# What this task involves:
Look through the data below. Pick out the lines holding the string "checkbox".

(Stored records)

■ ■ ■ ■ ■ ■ ■

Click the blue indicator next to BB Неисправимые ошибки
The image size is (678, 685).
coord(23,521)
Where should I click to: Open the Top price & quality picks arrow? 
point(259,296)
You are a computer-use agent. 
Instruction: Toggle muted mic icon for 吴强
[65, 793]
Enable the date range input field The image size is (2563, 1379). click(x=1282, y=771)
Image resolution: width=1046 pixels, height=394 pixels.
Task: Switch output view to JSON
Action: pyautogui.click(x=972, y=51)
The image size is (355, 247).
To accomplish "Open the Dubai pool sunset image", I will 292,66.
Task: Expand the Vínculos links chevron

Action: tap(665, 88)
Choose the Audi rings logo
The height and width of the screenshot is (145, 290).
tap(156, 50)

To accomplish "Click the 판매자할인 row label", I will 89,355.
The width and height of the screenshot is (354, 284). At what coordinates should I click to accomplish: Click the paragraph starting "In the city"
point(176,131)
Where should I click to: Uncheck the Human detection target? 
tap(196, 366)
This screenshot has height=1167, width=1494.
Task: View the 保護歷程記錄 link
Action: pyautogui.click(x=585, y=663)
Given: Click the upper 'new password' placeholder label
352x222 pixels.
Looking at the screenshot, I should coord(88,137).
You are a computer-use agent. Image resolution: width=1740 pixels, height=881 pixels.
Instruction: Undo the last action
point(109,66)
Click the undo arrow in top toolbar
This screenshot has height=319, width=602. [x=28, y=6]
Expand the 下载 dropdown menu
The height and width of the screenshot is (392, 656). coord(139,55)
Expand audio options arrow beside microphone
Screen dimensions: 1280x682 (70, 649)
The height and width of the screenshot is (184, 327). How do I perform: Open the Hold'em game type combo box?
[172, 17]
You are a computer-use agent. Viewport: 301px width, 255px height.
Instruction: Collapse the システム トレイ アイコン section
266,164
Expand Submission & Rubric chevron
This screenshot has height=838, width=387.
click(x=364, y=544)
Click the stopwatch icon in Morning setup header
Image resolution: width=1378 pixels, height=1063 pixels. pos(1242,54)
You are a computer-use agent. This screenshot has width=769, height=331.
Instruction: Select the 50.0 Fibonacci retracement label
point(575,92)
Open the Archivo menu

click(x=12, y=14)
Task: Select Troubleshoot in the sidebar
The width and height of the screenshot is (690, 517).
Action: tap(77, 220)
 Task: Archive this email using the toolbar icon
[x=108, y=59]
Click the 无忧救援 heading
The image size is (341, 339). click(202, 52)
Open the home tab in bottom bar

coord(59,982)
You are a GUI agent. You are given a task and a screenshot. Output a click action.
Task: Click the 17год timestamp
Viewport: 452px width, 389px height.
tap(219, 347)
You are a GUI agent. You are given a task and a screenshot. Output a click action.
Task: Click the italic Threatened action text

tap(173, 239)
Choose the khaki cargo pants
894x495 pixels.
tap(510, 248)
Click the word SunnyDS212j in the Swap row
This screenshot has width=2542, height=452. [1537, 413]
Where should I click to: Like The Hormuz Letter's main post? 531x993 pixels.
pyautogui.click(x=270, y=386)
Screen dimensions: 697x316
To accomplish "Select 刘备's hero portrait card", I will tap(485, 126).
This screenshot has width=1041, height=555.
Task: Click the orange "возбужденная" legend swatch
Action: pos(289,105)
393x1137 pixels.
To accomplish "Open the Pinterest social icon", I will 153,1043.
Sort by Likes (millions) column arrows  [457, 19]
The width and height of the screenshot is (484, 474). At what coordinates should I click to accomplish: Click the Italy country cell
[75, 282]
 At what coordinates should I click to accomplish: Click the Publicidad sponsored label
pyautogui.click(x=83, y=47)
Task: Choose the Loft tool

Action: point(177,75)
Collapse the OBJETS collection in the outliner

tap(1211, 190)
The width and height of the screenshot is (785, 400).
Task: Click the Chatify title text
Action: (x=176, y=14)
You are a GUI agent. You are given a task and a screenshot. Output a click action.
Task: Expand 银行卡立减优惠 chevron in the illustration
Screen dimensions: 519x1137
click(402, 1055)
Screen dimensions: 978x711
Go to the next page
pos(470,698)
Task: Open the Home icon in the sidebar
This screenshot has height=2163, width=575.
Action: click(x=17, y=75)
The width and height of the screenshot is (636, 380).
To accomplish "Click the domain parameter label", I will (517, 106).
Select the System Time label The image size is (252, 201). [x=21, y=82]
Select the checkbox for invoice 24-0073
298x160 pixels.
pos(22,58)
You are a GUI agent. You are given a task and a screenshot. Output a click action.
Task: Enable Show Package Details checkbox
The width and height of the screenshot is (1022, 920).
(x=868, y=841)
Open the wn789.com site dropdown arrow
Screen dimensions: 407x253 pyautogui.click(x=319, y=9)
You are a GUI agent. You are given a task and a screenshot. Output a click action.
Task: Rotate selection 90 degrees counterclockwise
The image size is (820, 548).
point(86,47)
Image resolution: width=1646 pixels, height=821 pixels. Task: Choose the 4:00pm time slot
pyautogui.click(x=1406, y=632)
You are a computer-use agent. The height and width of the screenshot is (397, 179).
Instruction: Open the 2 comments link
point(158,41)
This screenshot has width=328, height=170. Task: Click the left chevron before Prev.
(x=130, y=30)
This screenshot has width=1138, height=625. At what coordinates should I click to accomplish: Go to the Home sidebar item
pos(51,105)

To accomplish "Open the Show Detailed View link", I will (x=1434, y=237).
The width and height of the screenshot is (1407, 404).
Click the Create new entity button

■ ■ ■ ■ ■ ■ ■

# Answer to this problem:
Select the checkbox for invoice 24-0073
Task: Enable Show Package Details checkbox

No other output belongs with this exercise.